Aim of the task
Your answer must be every line of the data that holds the string "computer".

Recorded information
-------------------------

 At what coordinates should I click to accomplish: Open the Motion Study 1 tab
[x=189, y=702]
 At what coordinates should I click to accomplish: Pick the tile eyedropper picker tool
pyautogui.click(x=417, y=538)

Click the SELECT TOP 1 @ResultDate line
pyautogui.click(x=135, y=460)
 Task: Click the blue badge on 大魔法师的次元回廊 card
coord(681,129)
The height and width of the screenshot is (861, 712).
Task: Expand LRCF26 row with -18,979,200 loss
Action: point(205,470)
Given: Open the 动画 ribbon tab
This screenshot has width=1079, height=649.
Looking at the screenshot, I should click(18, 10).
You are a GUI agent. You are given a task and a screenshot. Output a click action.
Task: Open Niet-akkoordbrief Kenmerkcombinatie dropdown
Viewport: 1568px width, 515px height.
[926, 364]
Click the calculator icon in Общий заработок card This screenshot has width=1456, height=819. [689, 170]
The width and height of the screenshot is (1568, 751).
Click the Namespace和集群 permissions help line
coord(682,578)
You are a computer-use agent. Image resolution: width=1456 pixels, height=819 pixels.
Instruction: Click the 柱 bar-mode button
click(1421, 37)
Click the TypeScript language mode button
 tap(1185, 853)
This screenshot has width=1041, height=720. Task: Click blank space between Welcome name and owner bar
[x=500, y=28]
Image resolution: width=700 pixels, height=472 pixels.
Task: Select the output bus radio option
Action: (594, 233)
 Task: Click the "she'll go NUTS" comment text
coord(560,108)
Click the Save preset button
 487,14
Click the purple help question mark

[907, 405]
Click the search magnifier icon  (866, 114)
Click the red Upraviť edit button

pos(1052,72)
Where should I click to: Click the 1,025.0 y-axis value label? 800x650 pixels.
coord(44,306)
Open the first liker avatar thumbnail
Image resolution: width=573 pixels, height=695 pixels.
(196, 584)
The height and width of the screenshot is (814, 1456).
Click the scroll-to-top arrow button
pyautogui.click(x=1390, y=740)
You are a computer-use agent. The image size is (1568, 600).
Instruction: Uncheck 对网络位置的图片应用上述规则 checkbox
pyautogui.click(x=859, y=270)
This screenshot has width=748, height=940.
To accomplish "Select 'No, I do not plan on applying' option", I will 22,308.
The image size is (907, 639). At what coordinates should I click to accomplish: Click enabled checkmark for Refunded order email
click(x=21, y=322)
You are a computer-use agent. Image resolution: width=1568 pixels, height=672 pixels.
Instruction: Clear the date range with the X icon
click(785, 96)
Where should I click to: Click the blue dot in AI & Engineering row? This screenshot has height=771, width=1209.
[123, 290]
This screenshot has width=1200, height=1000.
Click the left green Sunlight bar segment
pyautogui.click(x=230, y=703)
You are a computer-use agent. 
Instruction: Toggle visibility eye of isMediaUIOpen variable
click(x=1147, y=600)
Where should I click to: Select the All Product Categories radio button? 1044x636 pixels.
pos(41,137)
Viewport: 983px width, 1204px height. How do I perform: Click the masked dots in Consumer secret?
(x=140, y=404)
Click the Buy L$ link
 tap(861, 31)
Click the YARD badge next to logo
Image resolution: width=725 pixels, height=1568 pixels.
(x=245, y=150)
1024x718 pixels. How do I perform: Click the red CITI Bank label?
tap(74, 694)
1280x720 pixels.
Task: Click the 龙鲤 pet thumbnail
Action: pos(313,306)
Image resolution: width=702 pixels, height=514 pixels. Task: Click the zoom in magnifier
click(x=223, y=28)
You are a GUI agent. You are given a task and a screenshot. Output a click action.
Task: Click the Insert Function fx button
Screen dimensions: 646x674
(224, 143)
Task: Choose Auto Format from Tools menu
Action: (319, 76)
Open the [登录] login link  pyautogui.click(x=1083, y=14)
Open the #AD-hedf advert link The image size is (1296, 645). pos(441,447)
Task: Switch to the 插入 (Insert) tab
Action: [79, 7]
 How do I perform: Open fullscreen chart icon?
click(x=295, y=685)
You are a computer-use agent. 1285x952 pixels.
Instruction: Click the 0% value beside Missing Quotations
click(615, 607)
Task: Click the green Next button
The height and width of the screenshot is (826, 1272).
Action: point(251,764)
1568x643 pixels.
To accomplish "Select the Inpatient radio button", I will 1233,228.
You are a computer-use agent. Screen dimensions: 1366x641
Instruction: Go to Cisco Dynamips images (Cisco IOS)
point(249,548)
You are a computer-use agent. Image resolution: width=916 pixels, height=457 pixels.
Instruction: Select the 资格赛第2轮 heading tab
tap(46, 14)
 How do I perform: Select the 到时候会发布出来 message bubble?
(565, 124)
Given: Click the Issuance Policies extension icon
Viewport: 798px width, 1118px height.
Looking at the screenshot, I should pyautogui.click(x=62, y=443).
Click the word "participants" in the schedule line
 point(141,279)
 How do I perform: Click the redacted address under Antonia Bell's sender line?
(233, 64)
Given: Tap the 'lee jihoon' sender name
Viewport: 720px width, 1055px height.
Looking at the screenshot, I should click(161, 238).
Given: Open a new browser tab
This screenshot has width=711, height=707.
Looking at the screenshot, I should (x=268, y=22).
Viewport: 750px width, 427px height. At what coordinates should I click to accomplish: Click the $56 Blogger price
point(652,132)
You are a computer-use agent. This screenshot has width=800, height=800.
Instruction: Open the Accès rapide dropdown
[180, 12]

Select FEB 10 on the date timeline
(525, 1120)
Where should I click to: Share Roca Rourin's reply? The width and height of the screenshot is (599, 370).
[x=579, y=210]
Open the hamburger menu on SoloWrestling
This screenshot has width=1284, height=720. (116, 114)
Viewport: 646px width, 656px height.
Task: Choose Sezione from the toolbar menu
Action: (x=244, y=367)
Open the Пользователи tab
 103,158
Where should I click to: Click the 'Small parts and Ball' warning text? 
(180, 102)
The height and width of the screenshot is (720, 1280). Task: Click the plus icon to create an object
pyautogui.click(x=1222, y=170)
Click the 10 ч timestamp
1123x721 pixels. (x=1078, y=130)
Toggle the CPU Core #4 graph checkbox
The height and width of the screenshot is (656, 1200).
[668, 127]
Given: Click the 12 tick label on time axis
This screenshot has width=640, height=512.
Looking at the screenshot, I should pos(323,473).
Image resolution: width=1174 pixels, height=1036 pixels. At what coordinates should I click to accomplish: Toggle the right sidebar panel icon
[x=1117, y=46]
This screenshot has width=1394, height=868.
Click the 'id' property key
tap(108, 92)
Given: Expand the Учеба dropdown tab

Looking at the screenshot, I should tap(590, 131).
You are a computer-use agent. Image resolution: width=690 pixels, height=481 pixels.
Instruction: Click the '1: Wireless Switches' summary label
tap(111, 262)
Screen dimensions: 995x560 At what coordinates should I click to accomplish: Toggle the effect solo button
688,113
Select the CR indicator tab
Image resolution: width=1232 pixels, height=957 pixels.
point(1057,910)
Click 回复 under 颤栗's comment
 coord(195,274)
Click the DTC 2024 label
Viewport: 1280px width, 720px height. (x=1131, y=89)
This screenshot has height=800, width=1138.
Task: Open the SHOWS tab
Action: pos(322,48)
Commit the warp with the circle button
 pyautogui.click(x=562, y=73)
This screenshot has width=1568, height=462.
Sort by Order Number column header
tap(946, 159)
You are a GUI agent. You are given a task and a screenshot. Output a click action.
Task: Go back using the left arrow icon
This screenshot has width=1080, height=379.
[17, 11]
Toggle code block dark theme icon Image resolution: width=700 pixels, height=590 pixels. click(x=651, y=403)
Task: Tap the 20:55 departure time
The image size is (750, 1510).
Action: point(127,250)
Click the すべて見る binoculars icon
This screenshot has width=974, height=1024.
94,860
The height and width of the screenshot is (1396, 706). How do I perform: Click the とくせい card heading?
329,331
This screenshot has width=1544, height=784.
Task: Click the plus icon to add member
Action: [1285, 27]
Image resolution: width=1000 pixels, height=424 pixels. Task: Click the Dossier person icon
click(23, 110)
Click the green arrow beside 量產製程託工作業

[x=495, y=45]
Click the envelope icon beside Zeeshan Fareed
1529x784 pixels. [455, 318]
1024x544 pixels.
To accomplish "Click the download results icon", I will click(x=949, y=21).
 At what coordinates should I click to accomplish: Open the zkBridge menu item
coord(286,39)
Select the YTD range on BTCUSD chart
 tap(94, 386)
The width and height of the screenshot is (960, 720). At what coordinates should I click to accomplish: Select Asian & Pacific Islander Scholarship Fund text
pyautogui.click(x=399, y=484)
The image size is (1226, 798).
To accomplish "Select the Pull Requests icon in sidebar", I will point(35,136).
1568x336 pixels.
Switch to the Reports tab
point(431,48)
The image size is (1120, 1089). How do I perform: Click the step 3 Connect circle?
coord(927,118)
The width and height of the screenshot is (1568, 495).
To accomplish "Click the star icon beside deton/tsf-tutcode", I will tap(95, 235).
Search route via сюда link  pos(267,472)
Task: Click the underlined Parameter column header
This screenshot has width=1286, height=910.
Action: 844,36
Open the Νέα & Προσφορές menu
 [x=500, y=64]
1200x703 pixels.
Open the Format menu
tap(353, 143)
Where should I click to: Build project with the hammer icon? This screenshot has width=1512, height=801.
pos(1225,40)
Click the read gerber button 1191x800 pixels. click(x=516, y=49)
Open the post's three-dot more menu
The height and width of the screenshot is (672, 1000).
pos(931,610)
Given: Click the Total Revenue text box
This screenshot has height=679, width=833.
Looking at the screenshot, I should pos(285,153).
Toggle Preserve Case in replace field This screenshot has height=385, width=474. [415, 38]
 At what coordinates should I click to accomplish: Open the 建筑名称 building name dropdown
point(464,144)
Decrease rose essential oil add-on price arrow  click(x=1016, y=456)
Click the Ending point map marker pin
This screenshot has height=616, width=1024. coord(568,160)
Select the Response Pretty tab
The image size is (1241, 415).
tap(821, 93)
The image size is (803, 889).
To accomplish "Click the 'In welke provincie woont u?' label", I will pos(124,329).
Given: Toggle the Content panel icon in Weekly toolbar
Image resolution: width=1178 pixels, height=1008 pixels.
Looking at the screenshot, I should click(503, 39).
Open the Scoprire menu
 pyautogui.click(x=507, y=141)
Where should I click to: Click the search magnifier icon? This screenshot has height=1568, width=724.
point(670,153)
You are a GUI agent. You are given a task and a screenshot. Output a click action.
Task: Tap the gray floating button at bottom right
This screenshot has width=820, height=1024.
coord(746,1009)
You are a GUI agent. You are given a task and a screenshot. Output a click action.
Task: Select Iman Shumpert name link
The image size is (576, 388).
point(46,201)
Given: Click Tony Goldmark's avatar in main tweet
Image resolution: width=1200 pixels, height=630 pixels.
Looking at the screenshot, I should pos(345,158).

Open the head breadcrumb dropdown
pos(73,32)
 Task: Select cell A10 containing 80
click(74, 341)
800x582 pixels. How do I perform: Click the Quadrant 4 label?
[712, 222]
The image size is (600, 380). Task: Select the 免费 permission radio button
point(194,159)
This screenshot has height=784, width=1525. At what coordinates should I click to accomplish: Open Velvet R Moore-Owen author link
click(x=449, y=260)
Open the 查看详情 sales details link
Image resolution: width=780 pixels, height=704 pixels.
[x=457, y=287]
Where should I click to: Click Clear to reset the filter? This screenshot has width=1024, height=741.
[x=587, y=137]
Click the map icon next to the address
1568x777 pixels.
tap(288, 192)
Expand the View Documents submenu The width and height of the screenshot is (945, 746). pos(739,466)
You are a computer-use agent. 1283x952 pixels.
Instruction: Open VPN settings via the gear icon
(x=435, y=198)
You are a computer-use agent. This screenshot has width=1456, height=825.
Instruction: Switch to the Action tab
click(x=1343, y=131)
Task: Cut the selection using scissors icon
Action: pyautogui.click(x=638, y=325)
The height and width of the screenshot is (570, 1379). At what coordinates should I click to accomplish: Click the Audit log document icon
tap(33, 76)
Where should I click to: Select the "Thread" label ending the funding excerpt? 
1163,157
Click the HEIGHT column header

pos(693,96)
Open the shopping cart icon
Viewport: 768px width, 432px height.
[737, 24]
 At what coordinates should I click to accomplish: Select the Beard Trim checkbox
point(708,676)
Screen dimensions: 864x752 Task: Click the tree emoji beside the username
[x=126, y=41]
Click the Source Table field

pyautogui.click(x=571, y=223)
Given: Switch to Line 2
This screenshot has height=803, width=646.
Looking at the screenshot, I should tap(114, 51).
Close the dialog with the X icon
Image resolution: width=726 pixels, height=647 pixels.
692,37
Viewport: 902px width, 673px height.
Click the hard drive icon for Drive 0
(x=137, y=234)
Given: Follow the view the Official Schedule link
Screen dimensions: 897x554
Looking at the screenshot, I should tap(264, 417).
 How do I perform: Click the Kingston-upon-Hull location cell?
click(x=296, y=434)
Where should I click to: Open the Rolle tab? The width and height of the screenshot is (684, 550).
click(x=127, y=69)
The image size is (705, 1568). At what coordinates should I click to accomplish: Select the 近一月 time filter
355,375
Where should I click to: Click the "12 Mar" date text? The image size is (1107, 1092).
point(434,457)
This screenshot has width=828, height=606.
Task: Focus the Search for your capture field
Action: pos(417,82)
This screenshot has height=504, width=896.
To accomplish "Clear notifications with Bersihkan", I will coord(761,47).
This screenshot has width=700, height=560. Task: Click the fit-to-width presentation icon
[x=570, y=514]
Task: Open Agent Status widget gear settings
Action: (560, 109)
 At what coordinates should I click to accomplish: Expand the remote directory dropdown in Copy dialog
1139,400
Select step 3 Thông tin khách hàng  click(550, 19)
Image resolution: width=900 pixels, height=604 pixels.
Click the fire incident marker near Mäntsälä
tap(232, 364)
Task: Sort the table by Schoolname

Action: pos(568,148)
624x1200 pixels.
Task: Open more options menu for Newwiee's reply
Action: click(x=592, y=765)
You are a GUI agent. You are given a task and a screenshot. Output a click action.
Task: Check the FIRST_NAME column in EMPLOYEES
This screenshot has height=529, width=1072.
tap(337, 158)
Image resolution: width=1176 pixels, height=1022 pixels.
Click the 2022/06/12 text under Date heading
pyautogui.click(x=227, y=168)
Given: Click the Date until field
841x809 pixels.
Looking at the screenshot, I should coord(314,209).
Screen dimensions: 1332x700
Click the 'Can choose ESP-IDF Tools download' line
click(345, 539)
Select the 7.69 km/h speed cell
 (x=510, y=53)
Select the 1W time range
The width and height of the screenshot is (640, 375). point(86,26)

-------------------------

The completed task
You are a computer-use agent. Image resolution: width=1456 pixels, height=819 pixels.
You are a computer-use agent. The image size is (1568, 600).
You are a computer-use agent. Image resolution: width=1568 pixels, height=672 pixels.
You are a computer-use agent. 
You are a computer-use agent. 1285x952 pixels.
You are a computer-use agent. Screen dimensions: 1366x641
You are a computer-use agent. Image resolution: width=916 pixels, height=457 pixels.
You are a computer-use agent. This screenshot has width=800, height=800.
You are a computer-use agent. Image resolution: width=690 pixels, height=481 pixels.
You are a computer-use agent. 1283x952 pixels.
You are a computer-use agent. This screenshot has width=1456, height=825.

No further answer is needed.